# Evaluation metrics

## 1. Introduction

Evaluation metrics are quantitative measures used to assess the performance of a model or algorithm. They provide a standardized way to measure how well the model is performing on a specific task or dataset. The choice of evaluation metrics depends on the problem at hand and the goals of the project.

Here are some commonly used evaluation metrics and the concepts behind them:

1. Accuracy: Accuracy is a widely used metric for classification tasks. It calculates the percentage of correctly predicted instances out of the total instances. While accuracy is a straightforward measure, it may not be suitable for imbalanced datasets where the classes are not equally represented.

2. Precision and Recall: Precision and recall are metrics commonly used in binary classification tasks, particularly when the classes are imbalanced. Precision measures the proportion of correctly predicted positive instances out of the total instances predicted as positive. Recall, also known as sensitivity or true positive rate, measures the proportion of correctly predicted positive instances out of the total actual positive instances. Precision focuses on minimizing false positives, while recall focuses on minimizing false negatives.

3. F1-score: The F1-score is the harmonic mean of precision and recall. It provides a single metric that balances the trade-off between precision and recall. The F1-score is useful when you want to consider both precision and recall simultaneously.

4. Mean Squared Error (MSE): MSE is a common metric used in regression tasks. It calculates the average squared difference between the predicted and actual values. MSE gives higher weight to larger errors, making it sensitive to outliers.

5. Mean Absolute Error (MAE): MAE is another metric used in regression tasks. It calculates the average absolute difference between the predicted and actual values. MAE is less sensitive to outliers compared to MSE because it doesn't square the errors.

6. Area Under the Curve (AUC): AUC is commonly used in binary classification tasks to evaluate the performance of a model's predicted probabilities. It measures the area under the Receiver Operating Characteristic (ROC) curve, which plots the true positive rate against the false positive rate at various threshold settings. AUC provides an aggregate measure of the model's ability to distinguish between positive and negative instances across different threshold settings.

These are just a few examples of evaluation metrics, and there are many others depending on the specific problem and the nature of the data. The choice of metric should align with the objectives of the project and take into consideration factors such as class imbalance, sensitivity to errors, and the context of the problem. It's important to understand the underlying concepts of these metrics to correctly interpret the performance of your model and make informed decisions.
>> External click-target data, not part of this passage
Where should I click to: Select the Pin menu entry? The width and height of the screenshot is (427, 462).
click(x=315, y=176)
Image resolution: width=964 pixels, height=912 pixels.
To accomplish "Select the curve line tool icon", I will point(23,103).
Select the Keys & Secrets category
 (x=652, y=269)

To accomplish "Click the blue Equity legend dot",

![Calculation-of-Precision-Recall-and-Accuracy-in-the-confusion-matrix.png](attachment:Calculation-of-Precision-Recall-and-Accuracy-in-the-confusion-matrix.png)

## 2. Example

In [4]:
import warnings
# Ignore all warnings
warnings.filterwarnings("ignore")
from sklearn.datasets import load_wine
from sklearn.model_selection import train_test_split
from sklearn.linear_model import LogisticRegression
from sklearn.metrics import accuracy_score, precision_score, recall_score, f1_score

# give more information for the dataset
# pinpoint the matrics
# introduce the data and features
# data visualization

# Think about that I'm the student
# Make sure that I can 
# More comprehensive
# Sufficient Examples

# Load the Wine dataset
data = load_wine()
X = data.data
y = data.target

# Split the data into train and test sets
X_train, X_test, y_train, y_test = train_test_split(X, y, test_size=0.2, random_state=42)

# Train a logistic regression model
model = LogisticRegression()
model.fit(X_train, y_train)

# Make predictions on the test set
y_pred = model.predict(X_test)

# Calculate evaluation metrics
accuracy = accuracy_score(y_test, y_pred)
precision = precision_score(y_test, y_pred, average='weighted')
recall = recall_score(y_test, y_pred, average='weighted')
f1 = f1_score(y_test, y_pred, average='weighted')
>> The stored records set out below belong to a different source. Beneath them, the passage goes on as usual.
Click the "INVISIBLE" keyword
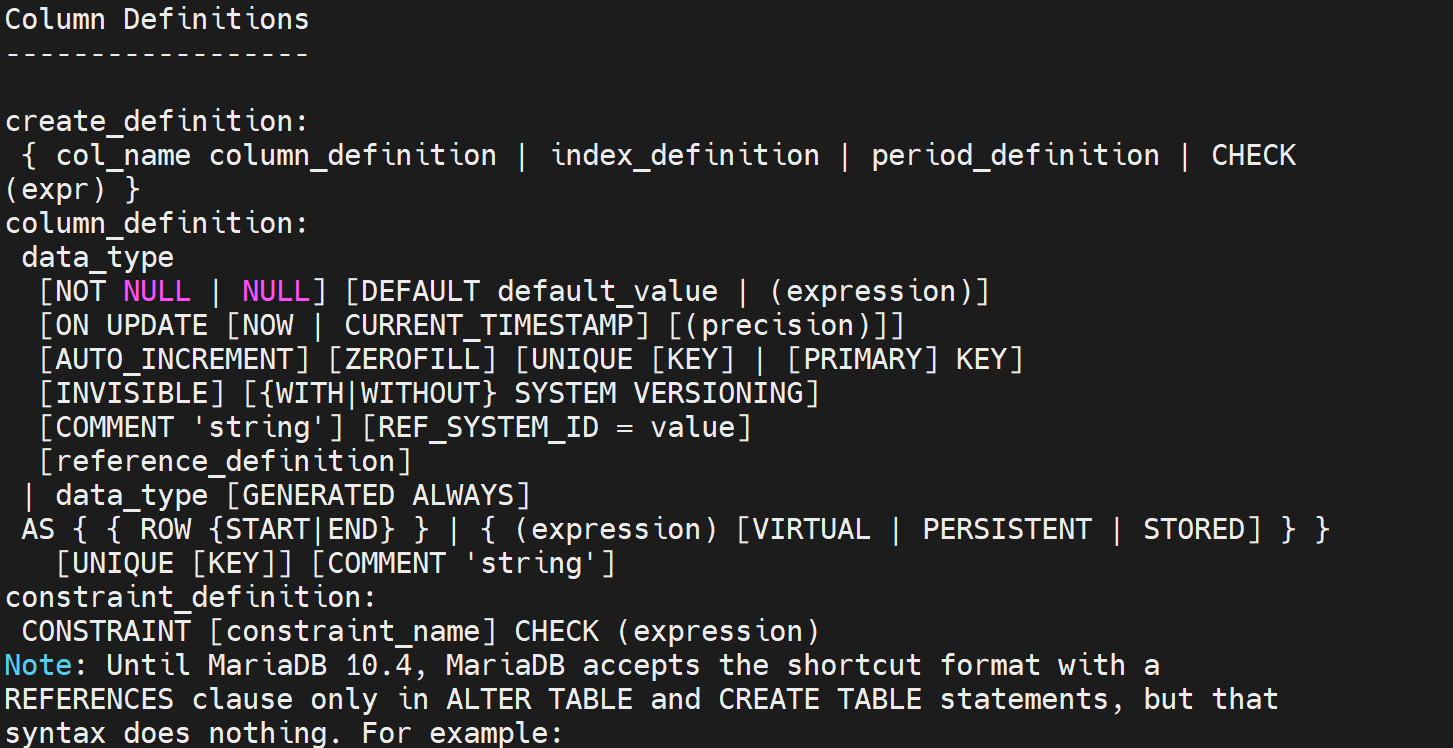 tap(132, 393)
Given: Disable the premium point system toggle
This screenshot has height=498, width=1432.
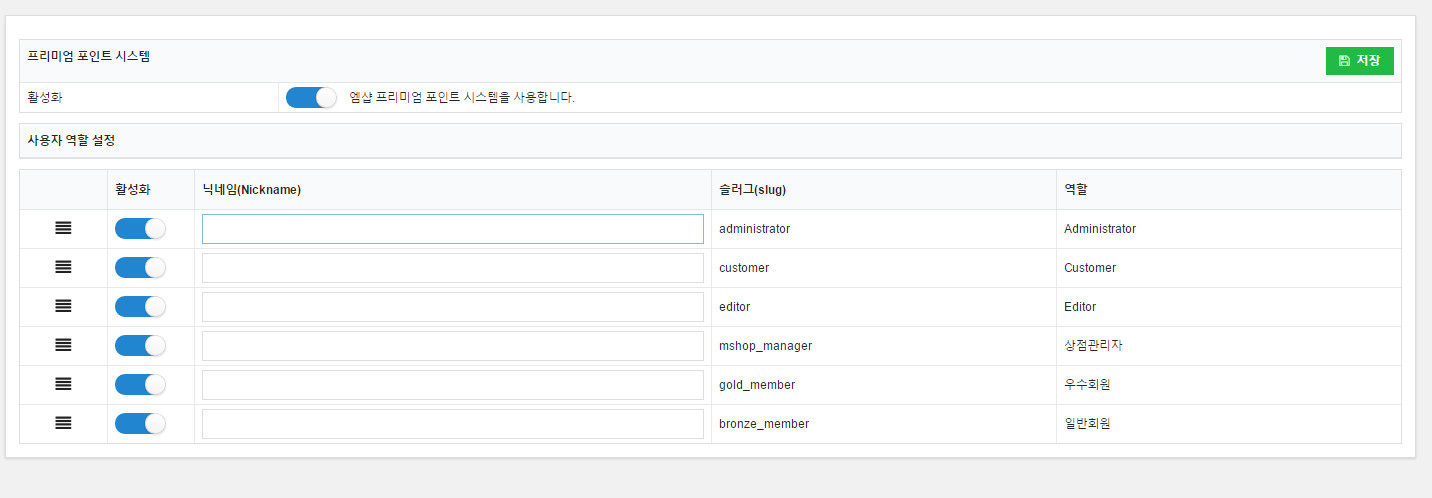Looking at the screenshot, I should pos(311,98).
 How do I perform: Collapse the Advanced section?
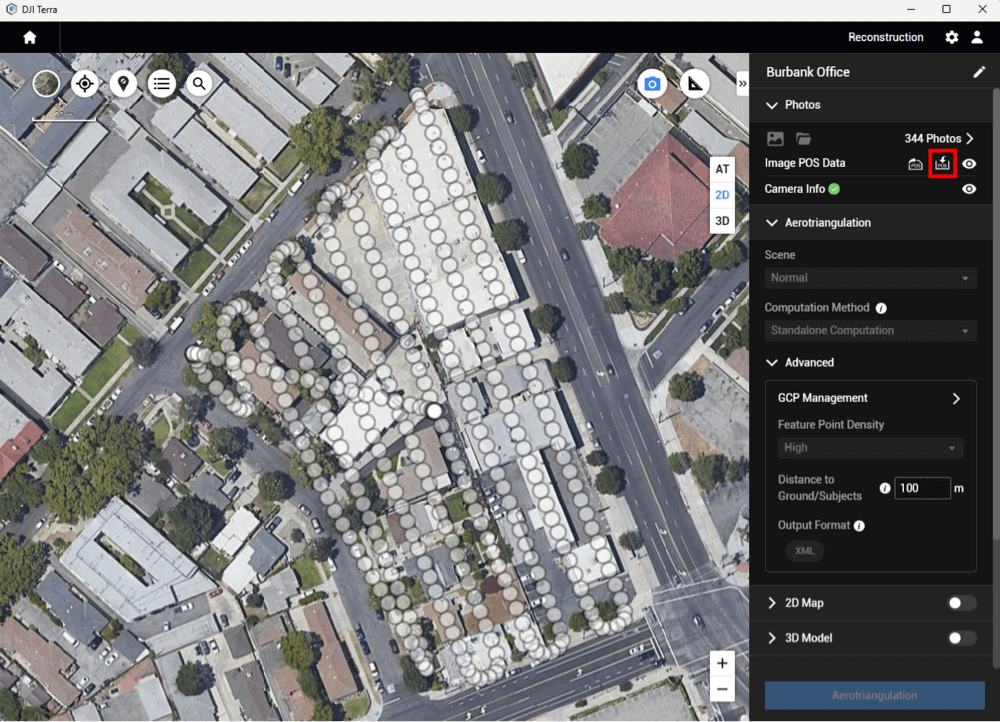[x=771, y=362]
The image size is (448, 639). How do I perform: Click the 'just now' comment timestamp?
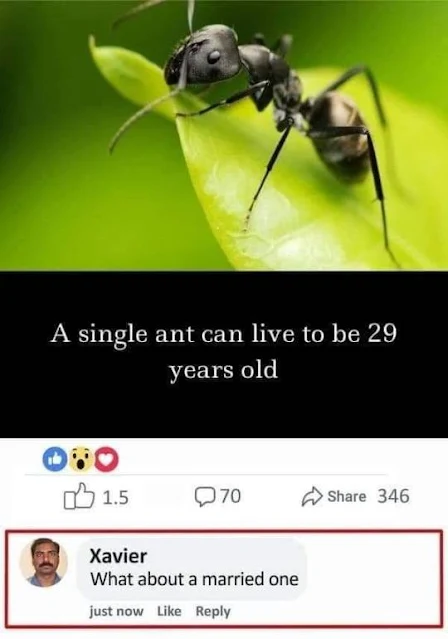pos(117,611)
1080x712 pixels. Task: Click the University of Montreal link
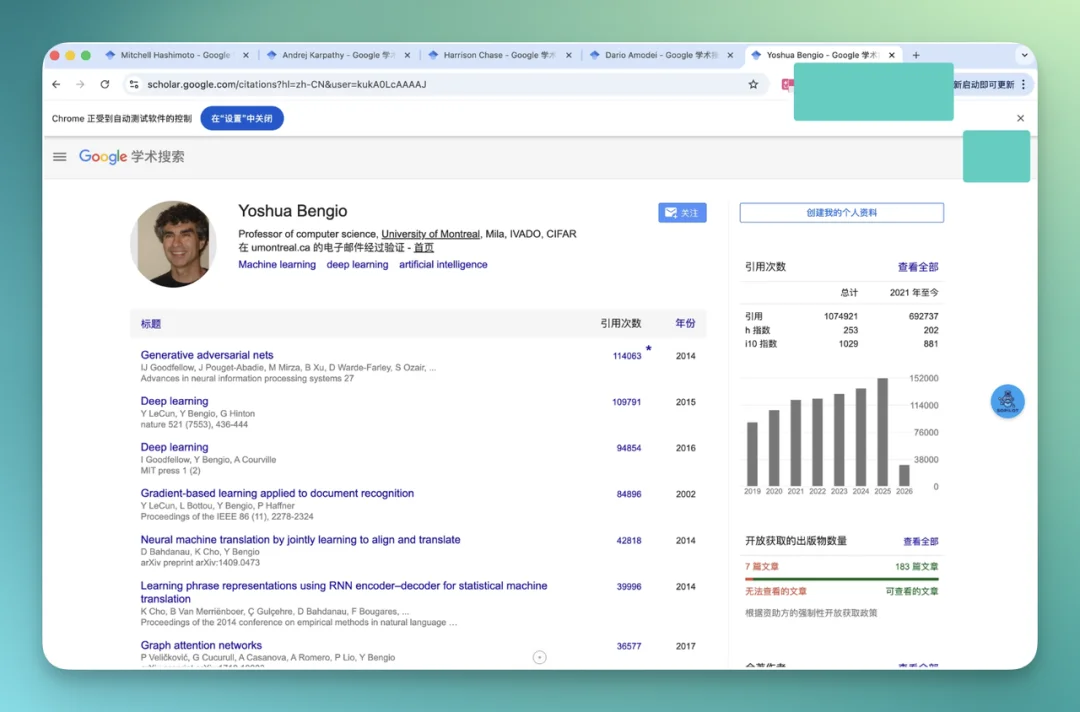pyautogui.click(x=430, y=234)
# Print the evaluation metrics
print("Accuracy: {:.2f}%".format(accuracy * 100))
print("Precision: {:.2f}%".format(precision * 100))
print("Recall: {:.2f}%".format(recall * 100))
print("F1-score: {:.2f}".format(f1))

Accuracy: 97.22%
Precision: 97.41%
Recall: 97.22%
F1-score: 0.97


In this example, we load the Wine dataset using load_wine() from scikit-learn. We then split the data into training and testing sets using an 80-20 split. Next, we train a logistic regression model on the training set and make predictions on the test set. Finally, we calculate the evaluation metrics including accuracy, precision, recall, and F1-score using the accuracy_score(), precision_score(), recall_score(), and f1_score() functions from scikit-learn.

Note that for multi-class classification tasks like the Wine dataset, the precision_score(), recall_score(), and f1_score() functions require specifying the average parameter to calculate the weighted average of the metrics across all classes.